Par Martin Bailey · Le Journal des Arts

Le 10 janvier 2003 - 781 mots

Le J. Paul Getty Museum de Los Angeles a réussi à acheter La Vierge aux œillets de Raphaël au duc de Northumberland, une œuvre mise en dépôt à la National Gallery de Londres depuis dix ans. Cette acquisition remet en question la tradition de non-compétitivité entre les deux institutions. Mais, la National Gallery n’a pas dit son dernier mot.

LONDRES - La récente acquisition par le J. Paul Getty Museum de Los Angeles de La Vierge aux œillets de Raphaël [National Gallery, Londres, inv. L582] remet en question la tradition de non-compétitivité de l’institution américaine à l’égard des musées britanniques. Il y a cinq ans, John Russel, représentant du Getty à Londres, nous avait en effet déclaré : “Nous essayons toujours de connaître l’intérêt des collections publiques pour une vente, car si tel est le cas, nous n’engageons pas de négociations.” Au mois d’octobre 2002, la directrice du Getty, Deborah Gribbon, a réaffirmé cette ligne de conduite. Dans l’affaire du Raphaël, elle a désigné comme responsable le propriétaire du tableau, le duc de Northumberland, douzième du nom. “Nous demandons si l’objet a été proposé aux institutions nationales britanniques, nous a-t-elle déclaré. Toutefois, nous devons suivre les souhaits des propriétaires. Ce cas précis ne concerne que le duc de Northumberland et la National Gallery.”

Le 18 septembre, le duc de Northumberland, accompagné par son conseiller personnel, le chairman de Sotheby’s, Henry Wyndham, a rencontré Charles Saumarez Smith, le nouveau directeur de la National Gallery, pour lui annoncer que le Getty souhaitait acheter La Vierge aux œillets pour un montant de 50 millions de dollars (47,8 millions d’euros). Philip Gregory, le porte-parole du duc, nous a affirmé qu’à cette occasion, ils avaient “également proposé le tableau à la National Gallery”. L’institution britannique a réfuté cette dernière allégation. Pour Charles Saumarez Smith, “cette rencontre était une visite de courtoisie destinée à [l’]informer de la vente de l’œuvre au Getty. J’ai ensuite téléphoné pour vérifier que le musée ne pouvait proposer une offre similaire sans entamer une procédure de report du visa d’exportation”.

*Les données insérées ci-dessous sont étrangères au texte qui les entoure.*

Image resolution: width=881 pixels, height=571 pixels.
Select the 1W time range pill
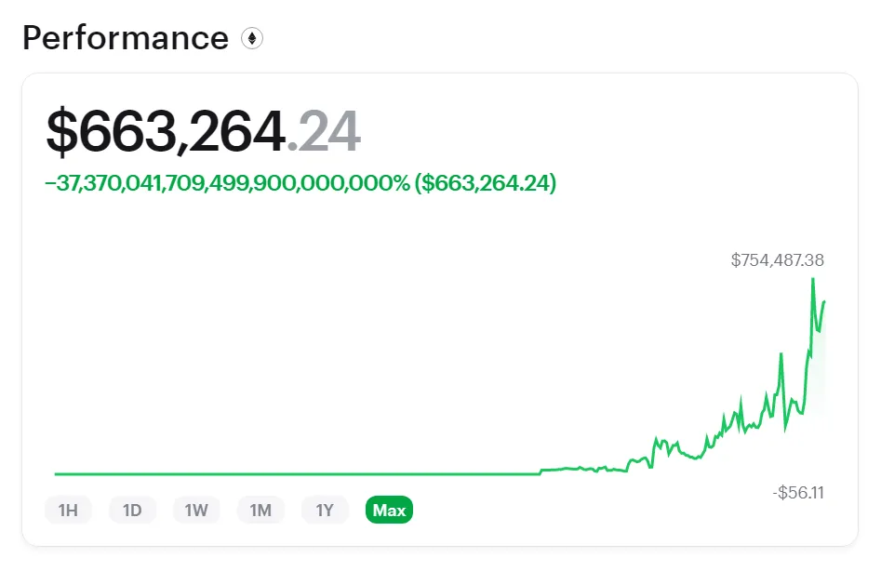pyautogui.click(x=196, y=510)
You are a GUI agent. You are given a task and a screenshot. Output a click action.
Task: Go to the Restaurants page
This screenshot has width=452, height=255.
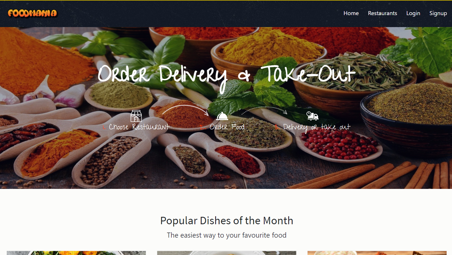[382, 13]
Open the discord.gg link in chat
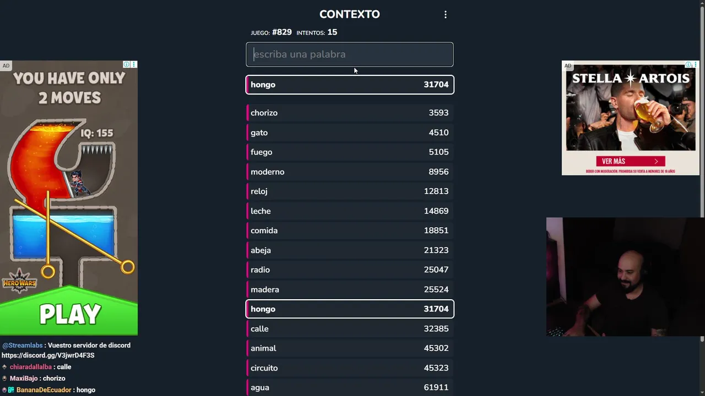 [x=48, y=355]
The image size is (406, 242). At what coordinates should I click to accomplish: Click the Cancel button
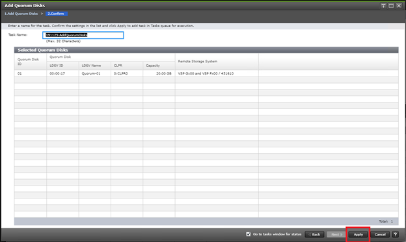[380, 234]

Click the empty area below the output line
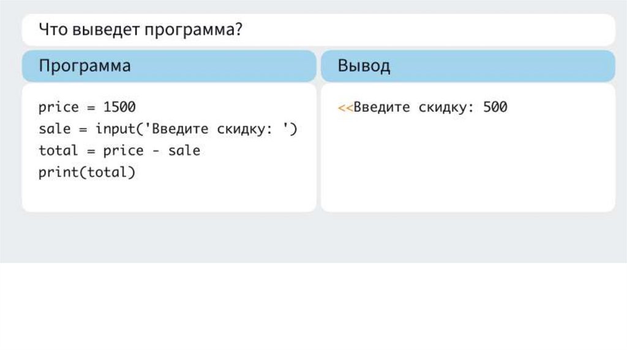468,165
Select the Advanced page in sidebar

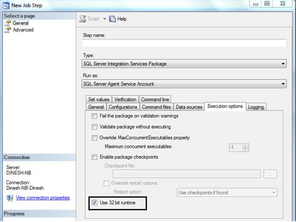[x=23, y=30]
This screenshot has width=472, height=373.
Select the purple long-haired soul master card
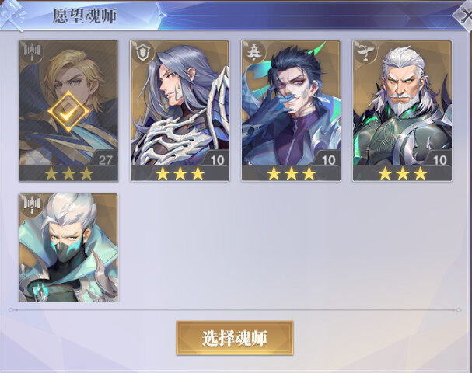click(180, 110)
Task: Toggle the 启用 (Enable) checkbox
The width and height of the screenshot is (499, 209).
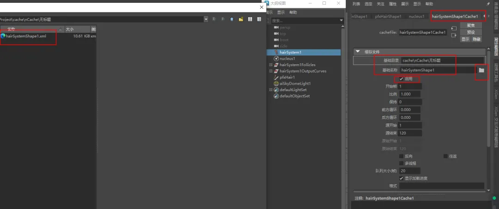Action: (401, 79)
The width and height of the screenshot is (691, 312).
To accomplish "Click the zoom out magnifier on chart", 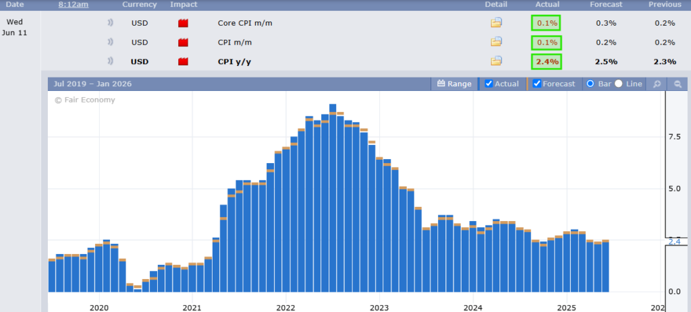I will pyautogui.click(x=678, y=84).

Charles Saumarez Smith ressent à présent ce qu’il décrit comme une “anxiété éthique” à propos des tableaux “vendus depuis les cimaises du musée”. Il a aussi évoqué “un accord clair” sur papier entre le onzième duc, décédé en 1995, et le musée, selon lequel ce dernier se verrait proposer en priorité le Raphaël si celui-ci était mis en vente. La National Gallery est bien entendu restée sous le choc, car ce sont ses conservateurs qui avaient reconnu et identifié le chef-d’œuvre.

Appartenant à la collection du peintre italien Vincenzo Camuccini La Vierge aux œillets, exécutée vers 1507-1508, a été acquise à Rome en 1853 par le quatrième duc de Northumberland, pour 2 500 livres sterling. Plus tard, son attribution a été remise en cause. C’est seulement en 1991 que le conservateur de la National Gallery Nicholas Penny l’a identifiée, lors d’une visite au château d’Alnwick. L’authenticité fut confirmée et, en mars 1992, le tableau fut généreusement offert en prêt à long terme à la National Gallery. Les exécuteurs testamentaires du dixième duc de Northumberland en restaient propriétaires.

Il y a un an, le douzième duc a ouvert des négociations, par le biais de Sotheby’s, avec le Getty Museum. Même si l’huile sur bois est petite (29 x 23 cm), ce genre de chef-d’œuvre n’apparaît que rarement sur le marché, et son prix a alors été fixé à 50 millions de dollars. Bien que la National Gallery possède déjà neuf Raphaël, “on ne pourrait rêver meilleur contexte pour ce joyau, qui est devenu l’un des tableaux préférés des visiteurs”. Nicholas Penny, aujourd’hui à la National Gallery of Art de Washington DC, concède que l’œuvre serait très appréciée au département de Peintures anciennes du Getty, mais estime que “la première raison de vouloir que le tableau reste à Londres est relative à sa présentation au sein d’un groupe d’œuvres de Raphaël, primant sur sa qualité de chef-d’œuvre isolé de l’artiste”.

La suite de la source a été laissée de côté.